Task requirements: Repeat only the lines below from the one containing "Task: Select the Sweet accord bar" through the one containing "Click the tags", inclusive, exactly as written.

Supplied records:
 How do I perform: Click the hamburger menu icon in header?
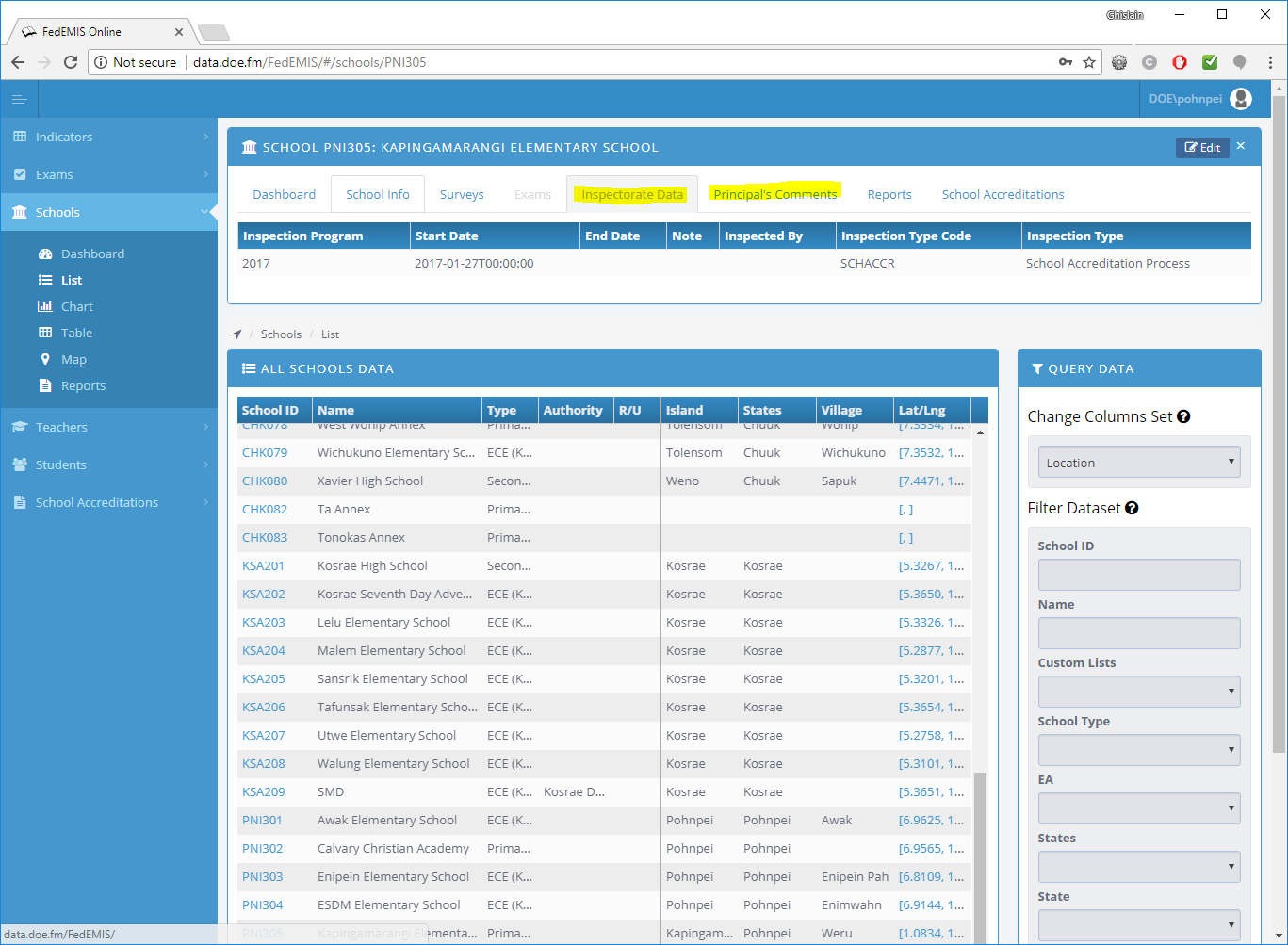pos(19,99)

* * *

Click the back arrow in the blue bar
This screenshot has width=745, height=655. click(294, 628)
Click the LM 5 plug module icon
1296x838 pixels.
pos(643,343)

==

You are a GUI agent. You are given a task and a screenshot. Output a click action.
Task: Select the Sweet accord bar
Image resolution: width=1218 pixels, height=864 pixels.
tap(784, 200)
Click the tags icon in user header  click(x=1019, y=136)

Answer section:
Task: Select the Sweet accord bar
Image resolution: width=1218 pixels, height=864 pixels.
tap(784, 200)
Click the tags icon in user header  click(x=1019, y=136)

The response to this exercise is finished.